At the same time, e-scrap companies have sent unprocessed CRT glass to three hazardous waste landfills and one solid waste landfill over the past three years. They are the following: Waste Management’s Kettleman Hills hazardous waste landfill (18.3 million pounds), US Ecology’s hazardous waste landfill in Beatty, Nev. (10.7 million pounds), Madera County’s Fairmead Solid Waste Disposal Site (10.2 million pounds) and Clean Harbors’ Buttonwillow hazardous waste landfill (5.0 million pounds).
Finally, two lead smelters have received unprocessed CRT glass from California e-scrap companies over the past three years. They are Korea Zinc’s Onsan Complex in South Korea (7.0 million pounds) and Doe Run in Boss, Mo. (5.0 million pounds). The last time Korea Zinc took in unprocessed glass from California was in July 2018, records show. Exporting CRT tubes or unprocessed CRT glass requires U.S. EPA notification and approval. According to the EPA, no company currently has approval to export to Korea Zinc.
Much may still be going to disposal
Ana-Maria Stoian-Chu, manager of CalRecycle’s Covered Electronic Waste (CEW) Recycling Program, emphasized that the department’s data only tracks a CRT’s initial downstream destination after it has been “canceled,” which means the display device has been stripped down to a bare tube and the vacuum has been relieved.
If the tubes are destined for further processing after they’ve been canceled, then CalRecycle would know which intermediate processor they were shipped to. But CalRecycle doesn’t track where intermediate processors ship their separated and processed glass.
ERI’s Blum pointed out that intermediate processors may be separating leaded from unleaded glass so they can ship unleaded panel glass to a municipal landfill, which is cheaper than a hazardous waste landfill. The leaded funnel glass could be going to a hazardous waste landfill or even smelters, he noted.
ERI is one of the largest processors of California’s CEW. In terms of CRTs, specifically, Blum said the company is handling about 500,000 pounds a month of CRTs. Currently, the company sends whole, bare tubes straight to hazardous waste landfill, he said.
With the loss of Videocon and state regulations limiting approved downstreams, options are few, he said. Smelters aren’t able to serve as solid downstream for the large quantities of CRT glass leaving ERI facilities, he said, describing smelters as “touch and go.”

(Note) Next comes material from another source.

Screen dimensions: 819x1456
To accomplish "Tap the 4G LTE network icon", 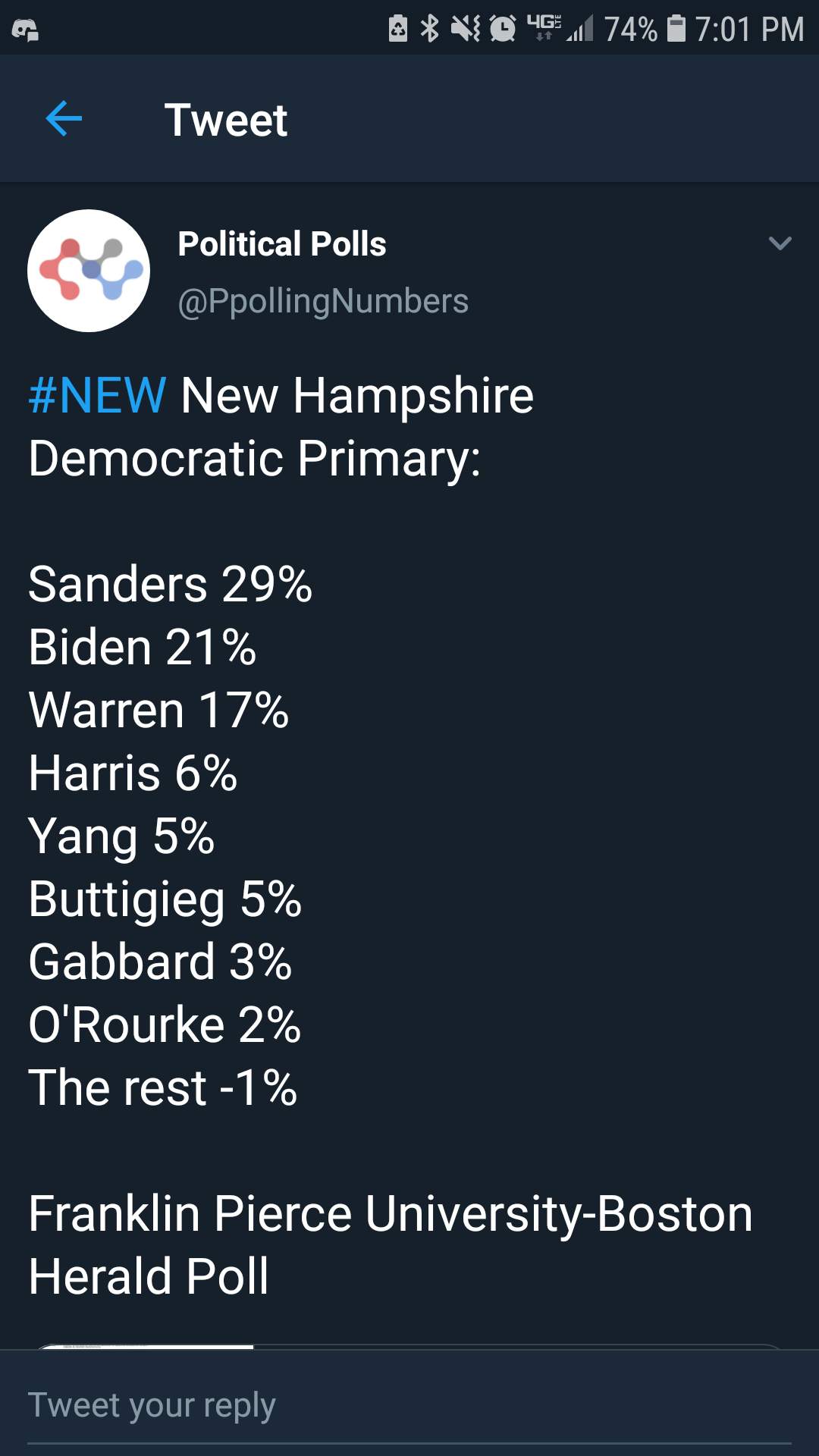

Shipping glass to hazardous waste landfills is more expensive than municipal landfills, and ERI has to pay more to ship the material as “hazardous waste” than it would if it were considered “universal waste,” he noted. Also, at the end of the year, the company has to pay a hazardous waste tax to the state.
But there are also advantages: The hazardous waste landfills are dependable, they’re heavily regulated and they don’t present volume limitations, Blum said.
“There’s really no other outlets for us to utilize in the state of California,” he said.
And with drastically decreasing tons of CRTs entering the end-of-life stream in California, he doubts people will invest in new CRTs processing options.
This article has been corrected to state that the Fairmead Solid Waste Disposal Site is a solid waste landfill, not a hazardous waste landfill.